ACV Comparativa entre Processos de Fresamento de Engrenagens Automotivas com Lubrificação Convencional e MQL

Detalhes bibliográficos
Ano de defesa: 2021
Autor(a) principal: Soares, Luiz Arthur Paluch
Orientador(a): Moris, Virgínia Aparecida da Silva lattes
Banca de defesa: Não Informado pela instituição
Tipo de documento: Dissertação
Tipo de acesso: Acesso aberto
Idioma: por
Instituição de defesa: Universidade Federal de São Carlos
Câmpus Sorocaba
Programa de Pós-Graduação: Programa de Pós-Graduação em Engenharia de Produção - PPGEP-So
Departamento: Não Informado pela instituição
País: Não Informado pela instituição
Palavras-chave em Português:
ICV
LCI
MQL
Área do conhecimento CNPq:
Link de acesso: https://repositorio.ufscar.br/handle/20.500.14289/14455
Resumo: Life Cycle Inventory (LCI) data are fundamental for the Life Cycle Analysis (LCA) of products and processes. Nevertheless, there is a lack of inventory data for manufacturing processes, which this research work intends to exploit by means of carrying out a comparative LCA between automotive gear hobbing processes assisted by conventional and Minimum Quantity Lubrication (MQL). Prior to the LCA, bibliographic and bibliometric researches resulted in the identification of 12 methodologies for LCI of manufacturing processes, notably the methodology Unit Process Life Cycle Inventory (UPLCI). Such methodology was employed to conduct one case study for collecting LCI data on automotive gear hobbing process. The LCI results showed that, 76,5% of the energy consumed over the hobbing cycle of one gear, took place under the machine-tool state “Processing”, and the remaining consumed energy was associated to non-productive machine-tool states.
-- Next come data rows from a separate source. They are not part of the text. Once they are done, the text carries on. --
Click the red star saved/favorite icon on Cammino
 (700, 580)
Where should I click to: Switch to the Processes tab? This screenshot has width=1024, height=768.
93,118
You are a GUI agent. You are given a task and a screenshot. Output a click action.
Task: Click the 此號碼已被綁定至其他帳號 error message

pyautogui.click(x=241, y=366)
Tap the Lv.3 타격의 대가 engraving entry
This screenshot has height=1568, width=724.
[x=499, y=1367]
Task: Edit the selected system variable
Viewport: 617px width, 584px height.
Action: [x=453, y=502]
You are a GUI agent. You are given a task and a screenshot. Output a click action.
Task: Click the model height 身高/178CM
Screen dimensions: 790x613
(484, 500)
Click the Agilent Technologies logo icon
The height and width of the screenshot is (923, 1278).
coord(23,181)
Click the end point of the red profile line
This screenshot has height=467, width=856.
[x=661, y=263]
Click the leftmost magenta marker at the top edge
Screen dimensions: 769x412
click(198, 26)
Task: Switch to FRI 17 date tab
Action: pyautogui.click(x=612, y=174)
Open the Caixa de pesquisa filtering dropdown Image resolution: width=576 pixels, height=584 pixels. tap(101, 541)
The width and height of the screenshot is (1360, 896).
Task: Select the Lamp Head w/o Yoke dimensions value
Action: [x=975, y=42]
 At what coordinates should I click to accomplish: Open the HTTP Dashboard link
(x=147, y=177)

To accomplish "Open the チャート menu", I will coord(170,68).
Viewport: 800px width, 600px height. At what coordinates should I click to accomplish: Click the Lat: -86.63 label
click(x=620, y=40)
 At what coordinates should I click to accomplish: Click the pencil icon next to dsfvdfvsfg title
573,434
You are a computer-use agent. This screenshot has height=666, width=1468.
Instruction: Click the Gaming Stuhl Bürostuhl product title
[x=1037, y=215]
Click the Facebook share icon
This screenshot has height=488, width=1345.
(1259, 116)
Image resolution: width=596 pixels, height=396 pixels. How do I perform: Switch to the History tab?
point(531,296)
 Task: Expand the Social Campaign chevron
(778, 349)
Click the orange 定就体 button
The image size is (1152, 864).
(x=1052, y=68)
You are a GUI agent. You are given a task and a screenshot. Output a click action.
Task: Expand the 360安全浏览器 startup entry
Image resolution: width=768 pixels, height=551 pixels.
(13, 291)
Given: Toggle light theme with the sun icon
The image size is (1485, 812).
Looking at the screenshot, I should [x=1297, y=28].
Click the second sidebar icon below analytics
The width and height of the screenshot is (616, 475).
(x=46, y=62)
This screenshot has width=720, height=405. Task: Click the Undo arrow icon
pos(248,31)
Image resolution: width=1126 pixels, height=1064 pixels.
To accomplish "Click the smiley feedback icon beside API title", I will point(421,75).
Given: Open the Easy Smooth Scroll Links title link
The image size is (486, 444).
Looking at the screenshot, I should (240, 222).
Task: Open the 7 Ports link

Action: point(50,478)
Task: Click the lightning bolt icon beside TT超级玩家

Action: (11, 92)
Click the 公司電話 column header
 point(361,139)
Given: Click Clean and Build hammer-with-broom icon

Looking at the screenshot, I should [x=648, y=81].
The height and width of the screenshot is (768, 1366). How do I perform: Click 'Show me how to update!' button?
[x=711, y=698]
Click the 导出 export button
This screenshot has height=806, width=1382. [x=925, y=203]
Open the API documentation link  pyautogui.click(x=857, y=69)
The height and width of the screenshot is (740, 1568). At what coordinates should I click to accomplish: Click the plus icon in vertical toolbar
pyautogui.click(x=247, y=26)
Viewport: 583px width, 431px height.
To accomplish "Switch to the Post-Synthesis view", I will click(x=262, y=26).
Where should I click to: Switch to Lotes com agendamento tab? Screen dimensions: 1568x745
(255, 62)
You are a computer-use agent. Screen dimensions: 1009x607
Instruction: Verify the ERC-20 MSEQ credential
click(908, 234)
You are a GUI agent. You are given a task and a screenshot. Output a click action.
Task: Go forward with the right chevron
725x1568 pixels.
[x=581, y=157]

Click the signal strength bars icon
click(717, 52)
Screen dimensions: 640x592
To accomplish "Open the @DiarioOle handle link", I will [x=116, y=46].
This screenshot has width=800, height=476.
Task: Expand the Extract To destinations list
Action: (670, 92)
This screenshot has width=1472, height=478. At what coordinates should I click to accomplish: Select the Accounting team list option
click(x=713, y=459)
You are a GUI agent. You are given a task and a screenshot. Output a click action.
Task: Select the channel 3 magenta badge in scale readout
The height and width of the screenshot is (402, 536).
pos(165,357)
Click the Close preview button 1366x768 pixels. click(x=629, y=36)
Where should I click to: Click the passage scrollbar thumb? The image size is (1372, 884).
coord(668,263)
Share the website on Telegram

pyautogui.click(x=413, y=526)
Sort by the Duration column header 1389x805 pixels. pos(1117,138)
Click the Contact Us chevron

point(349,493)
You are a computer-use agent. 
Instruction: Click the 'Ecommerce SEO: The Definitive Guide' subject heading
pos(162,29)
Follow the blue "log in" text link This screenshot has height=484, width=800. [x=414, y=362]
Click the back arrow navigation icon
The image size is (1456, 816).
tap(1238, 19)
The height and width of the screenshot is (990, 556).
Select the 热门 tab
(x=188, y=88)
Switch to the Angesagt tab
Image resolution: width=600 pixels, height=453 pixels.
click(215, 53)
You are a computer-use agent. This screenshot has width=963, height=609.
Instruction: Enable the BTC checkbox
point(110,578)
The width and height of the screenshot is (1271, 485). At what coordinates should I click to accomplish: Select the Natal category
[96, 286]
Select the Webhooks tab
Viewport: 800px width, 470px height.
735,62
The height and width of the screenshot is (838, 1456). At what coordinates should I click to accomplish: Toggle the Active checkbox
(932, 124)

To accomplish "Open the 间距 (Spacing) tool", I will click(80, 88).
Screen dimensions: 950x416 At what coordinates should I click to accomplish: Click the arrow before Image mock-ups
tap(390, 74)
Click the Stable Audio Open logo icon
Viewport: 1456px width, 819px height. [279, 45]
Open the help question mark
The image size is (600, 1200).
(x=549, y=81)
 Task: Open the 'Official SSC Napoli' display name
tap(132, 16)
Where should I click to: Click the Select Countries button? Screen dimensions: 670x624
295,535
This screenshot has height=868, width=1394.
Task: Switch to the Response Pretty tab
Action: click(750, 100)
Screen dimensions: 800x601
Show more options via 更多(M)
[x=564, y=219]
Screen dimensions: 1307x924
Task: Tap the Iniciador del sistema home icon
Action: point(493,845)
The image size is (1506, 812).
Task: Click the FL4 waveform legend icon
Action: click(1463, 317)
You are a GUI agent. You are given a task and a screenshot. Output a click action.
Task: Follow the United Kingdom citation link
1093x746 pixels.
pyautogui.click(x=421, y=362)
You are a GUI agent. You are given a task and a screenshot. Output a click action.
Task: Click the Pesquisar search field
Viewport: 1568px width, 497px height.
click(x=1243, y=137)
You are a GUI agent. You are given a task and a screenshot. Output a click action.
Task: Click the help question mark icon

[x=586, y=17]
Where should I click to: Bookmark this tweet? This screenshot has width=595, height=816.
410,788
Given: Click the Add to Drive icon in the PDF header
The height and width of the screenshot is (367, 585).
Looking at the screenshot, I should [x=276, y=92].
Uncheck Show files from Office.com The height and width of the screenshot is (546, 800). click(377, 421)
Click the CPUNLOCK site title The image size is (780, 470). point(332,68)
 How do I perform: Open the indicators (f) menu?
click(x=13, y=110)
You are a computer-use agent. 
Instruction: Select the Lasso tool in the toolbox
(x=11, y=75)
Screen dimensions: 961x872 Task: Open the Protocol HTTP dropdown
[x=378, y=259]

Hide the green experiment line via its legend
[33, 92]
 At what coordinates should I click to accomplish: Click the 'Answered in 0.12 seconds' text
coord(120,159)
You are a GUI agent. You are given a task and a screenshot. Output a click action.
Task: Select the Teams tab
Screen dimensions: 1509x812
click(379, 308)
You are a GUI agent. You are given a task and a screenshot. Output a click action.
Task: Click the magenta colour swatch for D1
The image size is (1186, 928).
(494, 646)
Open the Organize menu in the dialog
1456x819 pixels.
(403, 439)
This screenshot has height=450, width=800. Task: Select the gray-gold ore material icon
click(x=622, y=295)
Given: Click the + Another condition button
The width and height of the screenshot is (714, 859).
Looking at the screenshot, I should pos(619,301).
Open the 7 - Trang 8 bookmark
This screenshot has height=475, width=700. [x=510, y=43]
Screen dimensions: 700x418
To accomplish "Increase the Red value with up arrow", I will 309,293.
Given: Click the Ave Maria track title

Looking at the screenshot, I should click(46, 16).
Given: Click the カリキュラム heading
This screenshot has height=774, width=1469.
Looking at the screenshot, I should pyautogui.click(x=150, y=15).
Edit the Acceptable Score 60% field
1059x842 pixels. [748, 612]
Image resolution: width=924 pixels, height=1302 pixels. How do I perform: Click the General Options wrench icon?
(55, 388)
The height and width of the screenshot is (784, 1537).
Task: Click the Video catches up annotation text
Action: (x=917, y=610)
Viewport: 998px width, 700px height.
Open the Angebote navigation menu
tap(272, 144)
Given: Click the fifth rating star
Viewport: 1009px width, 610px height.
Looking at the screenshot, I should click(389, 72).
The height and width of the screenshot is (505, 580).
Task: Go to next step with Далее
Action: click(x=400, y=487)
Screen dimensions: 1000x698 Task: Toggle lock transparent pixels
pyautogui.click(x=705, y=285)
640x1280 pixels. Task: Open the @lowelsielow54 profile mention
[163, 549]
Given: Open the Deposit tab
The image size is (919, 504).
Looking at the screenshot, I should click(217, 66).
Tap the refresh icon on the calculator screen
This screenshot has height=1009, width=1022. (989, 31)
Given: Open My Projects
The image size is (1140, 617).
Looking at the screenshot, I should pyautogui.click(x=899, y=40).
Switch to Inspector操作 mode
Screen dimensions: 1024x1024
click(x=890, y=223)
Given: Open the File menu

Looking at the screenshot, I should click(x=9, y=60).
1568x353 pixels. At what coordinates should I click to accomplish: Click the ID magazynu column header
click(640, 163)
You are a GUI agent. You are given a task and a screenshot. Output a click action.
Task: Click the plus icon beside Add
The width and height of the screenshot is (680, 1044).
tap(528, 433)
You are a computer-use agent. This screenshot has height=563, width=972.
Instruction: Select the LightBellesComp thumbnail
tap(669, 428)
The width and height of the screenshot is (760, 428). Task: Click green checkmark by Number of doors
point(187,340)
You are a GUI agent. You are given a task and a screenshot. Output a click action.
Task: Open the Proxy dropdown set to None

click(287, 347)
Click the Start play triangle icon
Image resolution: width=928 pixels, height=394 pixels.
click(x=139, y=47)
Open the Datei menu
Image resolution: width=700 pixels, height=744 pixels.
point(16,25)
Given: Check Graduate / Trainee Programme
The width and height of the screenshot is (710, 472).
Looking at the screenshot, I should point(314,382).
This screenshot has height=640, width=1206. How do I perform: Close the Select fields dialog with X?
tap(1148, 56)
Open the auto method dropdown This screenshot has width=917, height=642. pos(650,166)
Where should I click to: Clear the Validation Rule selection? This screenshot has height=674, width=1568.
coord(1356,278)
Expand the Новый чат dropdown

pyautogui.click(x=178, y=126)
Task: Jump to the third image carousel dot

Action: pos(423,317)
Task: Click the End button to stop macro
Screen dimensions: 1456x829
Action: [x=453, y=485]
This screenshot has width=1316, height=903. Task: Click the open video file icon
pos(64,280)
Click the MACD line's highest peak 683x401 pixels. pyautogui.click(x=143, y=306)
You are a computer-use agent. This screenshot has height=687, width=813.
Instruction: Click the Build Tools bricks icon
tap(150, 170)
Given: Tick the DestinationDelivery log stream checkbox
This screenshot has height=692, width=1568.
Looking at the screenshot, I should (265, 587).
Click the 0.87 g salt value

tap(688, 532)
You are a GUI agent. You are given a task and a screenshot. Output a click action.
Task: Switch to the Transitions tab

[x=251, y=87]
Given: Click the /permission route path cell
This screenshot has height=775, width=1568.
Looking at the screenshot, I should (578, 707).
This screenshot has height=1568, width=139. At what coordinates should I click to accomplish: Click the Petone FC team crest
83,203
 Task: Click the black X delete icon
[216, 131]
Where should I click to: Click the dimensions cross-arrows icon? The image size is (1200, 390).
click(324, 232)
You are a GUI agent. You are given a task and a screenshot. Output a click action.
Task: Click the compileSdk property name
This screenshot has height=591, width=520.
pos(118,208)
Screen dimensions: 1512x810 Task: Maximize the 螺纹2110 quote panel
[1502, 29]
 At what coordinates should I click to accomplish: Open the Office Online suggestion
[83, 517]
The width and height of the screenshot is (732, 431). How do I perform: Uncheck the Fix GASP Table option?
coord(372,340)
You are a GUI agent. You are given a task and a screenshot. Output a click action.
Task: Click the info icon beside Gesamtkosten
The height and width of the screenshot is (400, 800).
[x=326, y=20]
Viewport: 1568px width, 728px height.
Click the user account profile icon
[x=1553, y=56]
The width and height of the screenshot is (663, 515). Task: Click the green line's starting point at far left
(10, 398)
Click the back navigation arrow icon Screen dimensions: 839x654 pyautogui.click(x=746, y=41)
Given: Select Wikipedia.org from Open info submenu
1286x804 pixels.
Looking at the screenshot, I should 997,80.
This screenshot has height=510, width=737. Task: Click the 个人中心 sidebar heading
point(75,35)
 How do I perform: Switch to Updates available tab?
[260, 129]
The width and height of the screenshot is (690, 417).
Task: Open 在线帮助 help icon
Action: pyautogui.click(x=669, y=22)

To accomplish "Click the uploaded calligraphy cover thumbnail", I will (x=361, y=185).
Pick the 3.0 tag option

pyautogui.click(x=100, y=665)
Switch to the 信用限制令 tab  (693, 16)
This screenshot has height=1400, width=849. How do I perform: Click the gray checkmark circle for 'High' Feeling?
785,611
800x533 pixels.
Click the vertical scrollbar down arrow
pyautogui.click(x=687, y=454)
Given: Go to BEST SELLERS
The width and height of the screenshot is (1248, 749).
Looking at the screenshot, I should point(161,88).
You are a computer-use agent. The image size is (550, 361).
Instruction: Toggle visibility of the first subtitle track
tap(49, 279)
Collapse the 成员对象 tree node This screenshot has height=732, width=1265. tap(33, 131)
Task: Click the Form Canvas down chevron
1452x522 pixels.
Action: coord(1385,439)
The introduction of MQL reduced the cutting fluid consumption by 98,4%. Afterwards, a LCA was carried out for 4 gear hobbing operation scenarios, ranging the consumption parameters of cutting fluid and electric energy. The results of the LCIA pointed out four among eleven normalized environmental impact categories totalized more than 80% of the accumulated impacts: fossil depletion (43%), climate changes (19%), terrestrial acidification (11%) and freshwater consumption (8%). The identified hotspot in the case study was the input flow of raw material for the system “Hobbing Machine”, which is linked to more than 75% of the total amount of normalized potential environmental impacts. Once, any change on the raw material input flow depends on the automotive gear design, the sensitivity analysis was aimed at the environmental aspects of energy and cutting fluid consumption, whose setup depended directly on the parameters of the hobbing process. The introduction of MQL provided reduction of 70.77% on the total amount of normalized potential environmental impacts, while the strategies to reduce electric energy consumption by the machine tool accounted only for 3.74%. This research contributed to setting up new LCI of machining processes, and, revealed by means of a LCA of automotive gear hobbing process, the contribution of raw material, electric energy and lubricant flows to the generation of potential environmental impacts.